RECORDS TO PROCESS section start
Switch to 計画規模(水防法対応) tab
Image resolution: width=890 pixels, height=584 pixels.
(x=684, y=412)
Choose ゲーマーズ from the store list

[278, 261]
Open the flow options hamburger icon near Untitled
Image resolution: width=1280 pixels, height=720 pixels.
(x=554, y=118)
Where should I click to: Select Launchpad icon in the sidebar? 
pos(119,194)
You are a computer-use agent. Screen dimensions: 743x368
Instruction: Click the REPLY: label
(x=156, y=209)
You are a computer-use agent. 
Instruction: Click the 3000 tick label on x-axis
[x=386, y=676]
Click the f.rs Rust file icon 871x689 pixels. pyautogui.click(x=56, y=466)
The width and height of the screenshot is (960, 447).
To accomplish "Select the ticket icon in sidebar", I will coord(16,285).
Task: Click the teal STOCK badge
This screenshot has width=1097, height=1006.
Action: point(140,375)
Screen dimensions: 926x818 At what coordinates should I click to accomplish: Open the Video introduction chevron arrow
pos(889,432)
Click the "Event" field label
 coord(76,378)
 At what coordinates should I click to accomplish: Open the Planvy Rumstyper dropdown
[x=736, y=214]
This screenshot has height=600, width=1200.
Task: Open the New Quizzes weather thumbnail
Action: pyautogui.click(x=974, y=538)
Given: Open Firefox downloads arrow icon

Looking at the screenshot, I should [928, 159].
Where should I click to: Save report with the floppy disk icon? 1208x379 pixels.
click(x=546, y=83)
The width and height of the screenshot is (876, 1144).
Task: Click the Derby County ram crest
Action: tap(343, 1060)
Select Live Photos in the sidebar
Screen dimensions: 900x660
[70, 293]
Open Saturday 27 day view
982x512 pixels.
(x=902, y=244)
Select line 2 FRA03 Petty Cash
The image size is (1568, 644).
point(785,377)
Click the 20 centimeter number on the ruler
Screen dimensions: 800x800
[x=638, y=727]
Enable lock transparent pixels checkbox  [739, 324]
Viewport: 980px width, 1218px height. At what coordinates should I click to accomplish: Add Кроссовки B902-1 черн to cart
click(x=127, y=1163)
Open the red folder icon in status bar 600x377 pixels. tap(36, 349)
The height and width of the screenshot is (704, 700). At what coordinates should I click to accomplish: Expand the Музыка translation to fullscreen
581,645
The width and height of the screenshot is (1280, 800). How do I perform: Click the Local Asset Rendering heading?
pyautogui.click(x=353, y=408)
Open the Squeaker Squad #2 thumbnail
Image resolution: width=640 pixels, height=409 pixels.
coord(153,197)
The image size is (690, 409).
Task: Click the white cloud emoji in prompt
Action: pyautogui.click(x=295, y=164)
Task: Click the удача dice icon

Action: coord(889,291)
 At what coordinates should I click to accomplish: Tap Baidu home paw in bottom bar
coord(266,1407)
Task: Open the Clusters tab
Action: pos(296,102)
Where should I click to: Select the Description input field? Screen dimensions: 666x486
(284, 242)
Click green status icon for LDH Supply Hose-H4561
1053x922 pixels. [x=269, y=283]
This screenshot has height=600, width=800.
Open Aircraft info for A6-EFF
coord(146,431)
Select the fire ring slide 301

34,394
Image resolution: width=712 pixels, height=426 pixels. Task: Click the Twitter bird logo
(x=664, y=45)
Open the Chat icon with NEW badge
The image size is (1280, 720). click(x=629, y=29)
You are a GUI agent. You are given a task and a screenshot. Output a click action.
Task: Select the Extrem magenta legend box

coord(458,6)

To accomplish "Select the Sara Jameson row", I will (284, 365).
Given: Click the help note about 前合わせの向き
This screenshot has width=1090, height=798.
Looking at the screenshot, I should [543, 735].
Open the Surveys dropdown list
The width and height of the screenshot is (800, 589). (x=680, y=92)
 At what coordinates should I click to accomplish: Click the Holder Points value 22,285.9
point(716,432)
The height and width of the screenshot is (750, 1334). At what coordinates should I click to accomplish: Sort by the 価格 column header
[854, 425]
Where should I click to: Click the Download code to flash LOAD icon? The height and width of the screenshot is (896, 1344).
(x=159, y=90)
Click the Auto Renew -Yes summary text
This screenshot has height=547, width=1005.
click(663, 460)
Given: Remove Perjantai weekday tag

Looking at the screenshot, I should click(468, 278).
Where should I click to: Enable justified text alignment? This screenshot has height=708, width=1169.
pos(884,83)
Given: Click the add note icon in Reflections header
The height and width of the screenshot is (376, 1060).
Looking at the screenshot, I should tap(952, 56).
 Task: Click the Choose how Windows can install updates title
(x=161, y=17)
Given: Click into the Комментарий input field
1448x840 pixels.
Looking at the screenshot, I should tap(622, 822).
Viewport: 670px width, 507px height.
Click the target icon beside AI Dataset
RECORDS TO PROCESS section end
_WHAT YOU WILL DO_
Repeat every line exactly, starting with the first line of the entries, and stop once the line containing "Task: Click the teal STOCK badge" has been given.

_RESULT OF THE EXERCISE_
Switch to 計画規模(水防法対応) tab
Image resolution: width=890 pixels, height=584 pixels.
(x=684, y=412)
Choose ゲーマーズ from the store list

[278, 261]
Open the flow options hamburger icon near Untitled
Image resolution: width=1280 pixels, height=720 pixels.
(x=554, y=118)
Where should I click to: Select Launchpad icon in the sidebar? 
pos(119,194)
You are a computer-use agent. Screen dimensions: 743x368
Instruction: Click the REPLY: label
(x=156, y=209)
You are a computer-use agent. 
Instruction: Click the 3000 tick label on x-axis
[x=386, y=676]
Click the f.rs Rust file icon 871x689 pixels. pyautogui.click(x=56, y=466)
The width and height of the screenshot is (960, 447).
To accomplish "Select the ticket icon in sidebar", I will coord(16,285).
Task: Click the teal STOCK badge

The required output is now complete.